Depending on the device type, one or two physical switching outputs are available:
T-slot sensors Number of switching outputs
MK5904, MK5907, MK5908, MK5909 2
MK5905, MK5906 1
5.1 Measuring principle
The device measures the magnetic field in 2 spatial directions (Bx and By) and calculates the absolute
magnetic field (Babs) and a position-dependent signal [PDV1].
The absolute magnetic field must be in the range of 1 mT...20 mT.
Bx
By
B
abs
Bx: Magnetic field in x-direction
By: Magnetic field in y-direction
Babs: Absolute magnetic field
If the magnetic system is designed accordingly, the calculated output signal is linear and proportional
to the position of an encoder magnet.
Ferromagnetic materials (iron), permanent magnets and magnetic fields in the vicinity of the
device or the encoder magnet can influence and falsify the signal.
5.2 Signal range
The device provides a measured value [PDV1] depending on the position of the encoder magnet in
the range of 0...4000. This value is dimensionless, but proportional to the position of the encoder
magnet.
The output signal corresponds to the value 2000 when the encoder magnet is centred under the target
marking "T" on the sensor.

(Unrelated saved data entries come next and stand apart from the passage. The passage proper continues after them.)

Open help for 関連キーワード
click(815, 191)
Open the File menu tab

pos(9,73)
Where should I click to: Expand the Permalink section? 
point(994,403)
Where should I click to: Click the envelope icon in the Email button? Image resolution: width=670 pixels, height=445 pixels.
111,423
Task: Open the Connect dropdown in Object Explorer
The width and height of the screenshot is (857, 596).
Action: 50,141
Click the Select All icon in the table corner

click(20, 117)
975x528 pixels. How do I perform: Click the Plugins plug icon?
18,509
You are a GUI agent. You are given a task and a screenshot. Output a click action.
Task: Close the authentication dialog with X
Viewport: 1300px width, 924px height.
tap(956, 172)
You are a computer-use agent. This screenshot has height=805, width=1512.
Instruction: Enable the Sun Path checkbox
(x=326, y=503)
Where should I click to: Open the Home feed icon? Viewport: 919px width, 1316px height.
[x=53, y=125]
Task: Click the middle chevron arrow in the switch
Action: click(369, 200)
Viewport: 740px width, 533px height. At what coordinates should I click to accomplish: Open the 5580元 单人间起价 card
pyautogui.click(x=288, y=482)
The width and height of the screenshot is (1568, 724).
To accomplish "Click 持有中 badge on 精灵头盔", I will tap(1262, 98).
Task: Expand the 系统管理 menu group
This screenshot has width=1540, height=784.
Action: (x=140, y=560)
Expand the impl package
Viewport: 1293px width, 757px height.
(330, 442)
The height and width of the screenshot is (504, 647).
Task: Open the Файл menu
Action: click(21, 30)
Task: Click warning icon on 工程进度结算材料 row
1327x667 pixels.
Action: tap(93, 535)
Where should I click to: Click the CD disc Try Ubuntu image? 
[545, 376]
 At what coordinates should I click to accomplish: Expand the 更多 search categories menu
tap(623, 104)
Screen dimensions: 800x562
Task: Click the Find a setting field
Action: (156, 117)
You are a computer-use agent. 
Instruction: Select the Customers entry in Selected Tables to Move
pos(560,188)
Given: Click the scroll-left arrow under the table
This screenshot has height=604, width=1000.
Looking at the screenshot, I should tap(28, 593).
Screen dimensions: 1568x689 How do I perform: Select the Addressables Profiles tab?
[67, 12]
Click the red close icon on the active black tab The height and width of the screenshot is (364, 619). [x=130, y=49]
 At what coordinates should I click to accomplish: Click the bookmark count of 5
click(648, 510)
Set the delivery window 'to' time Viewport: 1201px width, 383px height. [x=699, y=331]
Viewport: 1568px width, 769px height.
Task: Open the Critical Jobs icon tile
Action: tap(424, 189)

Due to the shape of the encoder magnet and the distance between the
device and the magnet, different slopes of the signal curve as well as different resolutions and
measuring ranges can be achieved.
The longer a magnet is, the lower the slope of the signal curve and the resolution and the larger
the measuring range becomes.
If the magnets are too weak or the distance between the device and the magnet is too great, the
signal range may be limited at the edges if the magnetic field is too weak.
If the magnets are too strong or the distance between the device and the magnet is too small,
the signal range may be interrupted in the middle if the magnetic field is too strong.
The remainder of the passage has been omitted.